タブレットで郷土学習 大槌町が「ふるさと科アプリ」 – 岩手日報



 大槌町は、東日本大震災前の地域の様子や復興の過程をタブレット端末で閲覧できる「ふるさと科アプリ」を2018年度、町内全ての小中学校で導入する。町独自の郷土学習「ふるさと科」の授業で活用した写真や文書をデータとして蓄積するほか、学校の活動を次の世代に伝える役割も担い、授業内容や防災教育の充実を図る。

 アプリは▽カメラ▽定点観測▽先輩のデータ−など七つの項目に分類。例えば定点観測を選択して地域名を検索すると、震災前に撮影された写真と復興が進む現在の町並みの写真を見比べることができる。

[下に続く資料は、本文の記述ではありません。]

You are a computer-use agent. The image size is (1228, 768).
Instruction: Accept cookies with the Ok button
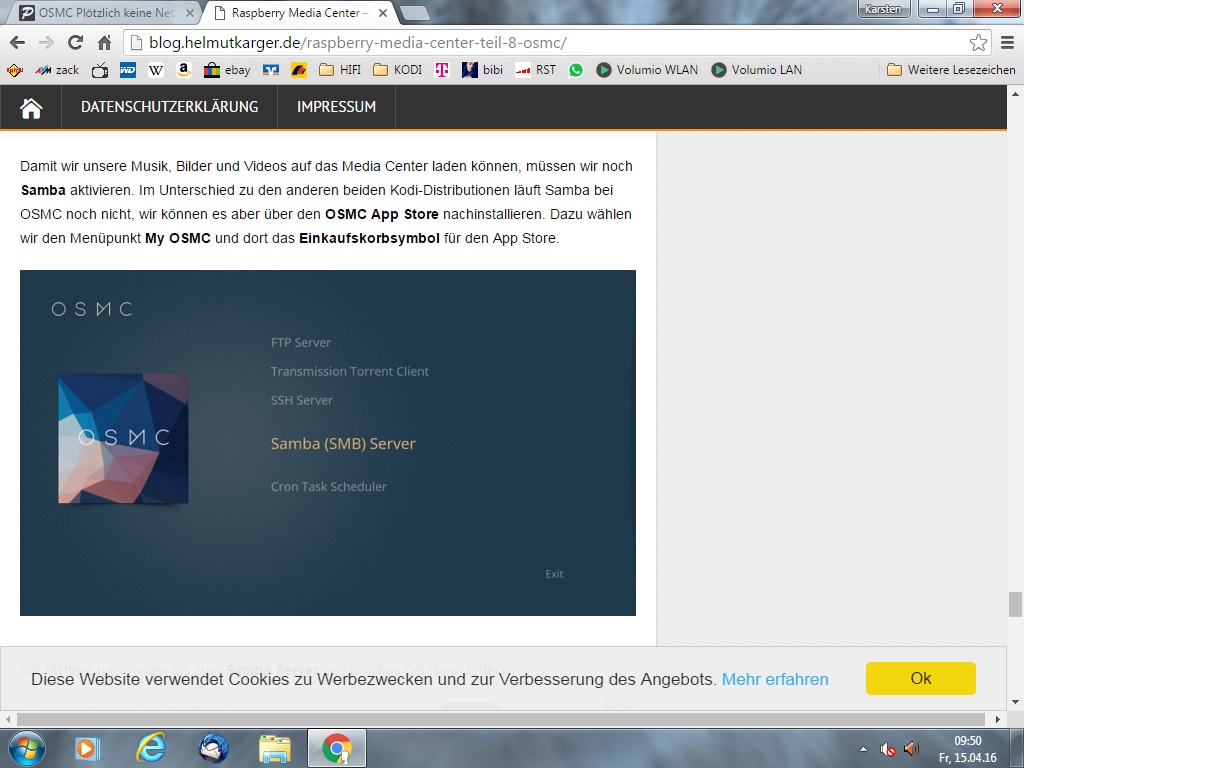pos(920,678)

 ふるさと科の授業で児童生徒が携わった郷土芸能の伝承活動、各地区の避難場所を記した防災マップなどもデータとして蓄積し、先輩たちの作った資料も見られる。

 端末は町内の全小中学校に設置しているipad(アイパッド)80台を利用。児童生徒は一人一人専用のアカウントを取得する。アプリ開発は町内でIT事業を手掛けるRAYLAB(レイラボ、平舘豊代表社員)が担当している。本年度の事業費は約600万円。